Background: Inguinal hernias are a common cause of groin pain. Most hernias are detectable by clinical examination and many patients proceed to hernia repair on the basis of history and examination findings alone. However, a significant proportion of patients with symptoms suggestive of groin hernia are found to have a normal clinical examination. Several radiological techniques have been developed to solve the dilemma posed by occult inguinal hernias. No systematic review or meta-analysis has addressed this common clinical problem.
Methods: A systematic review and meta-analysis were undertaken of relevant articles in Medline, Embase, and the Cochrane database. Studies were assessed using the QUADAS tool. Statistical analysis was undertaken.

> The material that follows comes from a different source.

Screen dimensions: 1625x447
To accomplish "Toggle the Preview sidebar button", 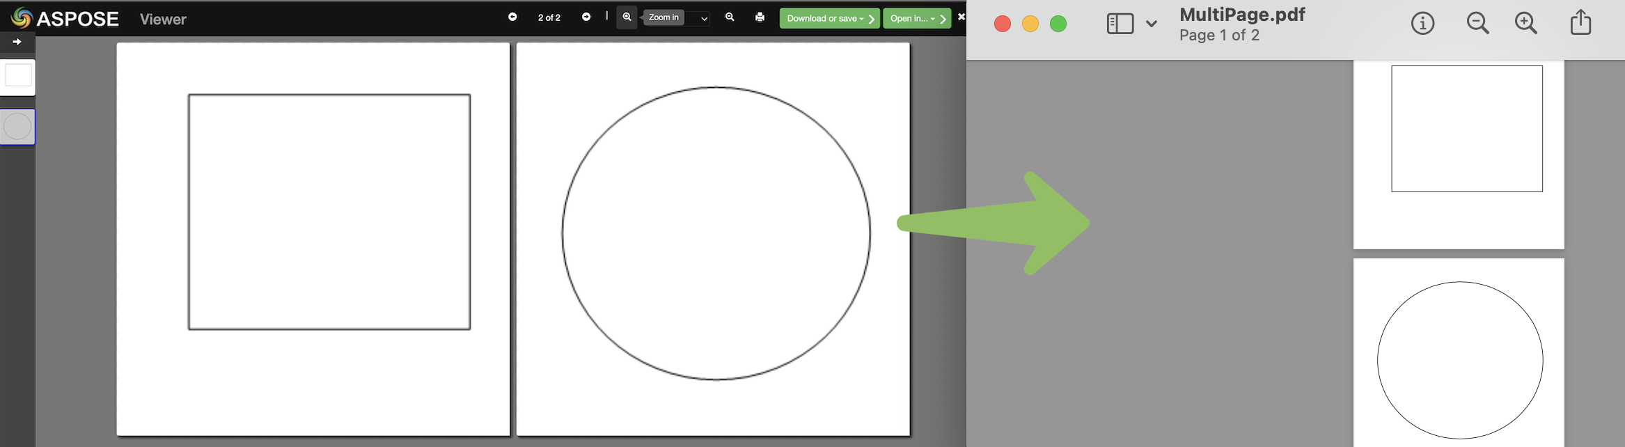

Results: We have shown in this meta-analysis that ultrasound has a sensitivity of 86% and a specificity of 77% in occult inguinal hernias. Computed tomography has a sensitivity of 80% and a specificity of 65%. Herniography has a sensitivity of 91% and a specificity of 83%.
Conclusions: Based on this systematic review, herniography should be considered as the initial investigation for occult inguinal hernia where available. In centers where this is not available, ultrasound of the groin should be used with good clinical judgment. When there is still diagnostic uncertainty, further investigation with magnetic resonance imaging should be considered to exclude alternative pathology.